━━ RECORDS FOR THIS TASK ━━
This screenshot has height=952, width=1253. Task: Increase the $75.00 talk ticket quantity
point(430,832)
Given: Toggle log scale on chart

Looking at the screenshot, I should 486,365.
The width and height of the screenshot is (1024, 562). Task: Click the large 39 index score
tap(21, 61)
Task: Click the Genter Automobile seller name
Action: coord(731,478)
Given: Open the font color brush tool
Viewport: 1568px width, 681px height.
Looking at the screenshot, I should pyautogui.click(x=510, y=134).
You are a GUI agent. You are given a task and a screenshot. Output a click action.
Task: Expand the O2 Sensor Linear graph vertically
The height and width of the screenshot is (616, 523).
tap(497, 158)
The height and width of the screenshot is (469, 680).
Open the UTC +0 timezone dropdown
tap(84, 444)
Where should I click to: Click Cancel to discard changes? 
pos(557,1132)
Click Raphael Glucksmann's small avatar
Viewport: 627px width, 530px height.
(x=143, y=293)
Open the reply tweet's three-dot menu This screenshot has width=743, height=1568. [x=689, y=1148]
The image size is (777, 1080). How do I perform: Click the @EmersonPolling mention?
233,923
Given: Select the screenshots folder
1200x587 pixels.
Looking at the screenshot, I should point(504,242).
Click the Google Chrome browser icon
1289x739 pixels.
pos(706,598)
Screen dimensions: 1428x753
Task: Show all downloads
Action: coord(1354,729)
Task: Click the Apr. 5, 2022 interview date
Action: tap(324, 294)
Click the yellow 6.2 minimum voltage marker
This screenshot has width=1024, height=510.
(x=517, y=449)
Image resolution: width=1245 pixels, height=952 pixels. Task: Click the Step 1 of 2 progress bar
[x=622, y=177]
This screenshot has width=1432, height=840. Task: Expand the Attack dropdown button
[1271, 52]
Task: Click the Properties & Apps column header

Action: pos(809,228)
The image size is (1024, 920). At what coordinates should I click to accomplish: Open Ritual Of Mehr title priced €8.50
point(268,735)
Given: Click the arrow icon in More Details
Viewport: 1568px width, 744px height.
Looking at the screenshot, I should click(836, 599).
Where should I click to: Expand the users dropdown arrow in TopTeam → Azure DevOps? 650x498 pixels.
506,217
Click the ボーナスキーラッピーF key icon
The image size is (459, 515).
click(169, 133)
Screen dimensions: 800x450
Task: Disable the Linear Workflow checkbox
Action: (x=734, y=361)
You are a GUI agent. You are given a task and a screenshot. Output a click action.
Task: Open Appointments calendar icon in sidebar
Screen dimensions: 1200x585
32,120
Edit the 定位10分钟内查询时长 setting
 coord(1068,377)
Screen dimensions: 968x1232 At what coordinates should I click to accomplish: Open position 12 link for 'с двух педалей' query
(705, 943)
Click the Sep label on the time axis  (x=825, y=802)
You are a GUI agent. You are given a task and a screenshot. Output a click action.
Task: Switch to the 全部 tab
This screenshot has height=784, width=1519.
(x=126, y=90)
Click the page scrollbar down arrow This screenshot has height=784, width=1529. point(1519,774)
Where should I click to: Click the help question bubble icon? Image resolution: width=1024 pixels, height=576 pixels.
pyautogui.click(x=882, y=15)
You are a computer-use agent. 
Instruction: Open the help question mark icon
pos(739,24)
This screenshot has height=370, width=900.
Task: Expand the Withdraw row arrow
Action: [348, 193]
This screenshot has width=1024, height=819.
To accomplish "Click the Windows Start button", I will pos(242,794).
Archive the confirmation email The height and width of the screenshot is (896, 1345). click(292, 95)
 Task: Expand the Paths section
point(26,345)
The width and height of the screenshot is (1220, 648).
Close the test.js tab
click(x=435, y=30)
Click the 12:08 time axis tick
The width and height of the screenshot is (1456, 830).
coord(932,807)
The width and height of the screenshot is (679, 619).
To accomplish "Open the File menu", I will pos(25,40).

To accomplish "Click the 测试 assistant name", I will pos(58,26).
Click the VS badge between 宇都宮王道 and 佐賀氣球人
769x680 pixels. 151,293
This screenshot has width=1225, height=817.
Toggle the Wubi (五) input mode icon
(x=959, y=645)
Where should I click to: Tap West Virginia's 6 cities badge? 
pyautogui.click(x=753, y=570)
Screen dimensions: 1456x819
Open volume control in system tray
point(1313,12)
━━━
ABOUT THIS TASK =
Could you set down, word for word, only the lines above from the line with "This screenshot has width=1432, height=840." to the line with "Given: Click the arrow icon in More Details", including both?

ANSWER FOR THE TASK =
This screenshot has width=1432, height=840. Task: Expand the Attack dropdown button
[1271, 52]
Task: Click the Properties & Apps column header

Action: pos(809,228)
The image size is (1024, 920). At what coordinates should I click to accomplish: Open Ritual Of Mehr title priced €8.50
point(268,735)
Given: Click the arrow icon in More Details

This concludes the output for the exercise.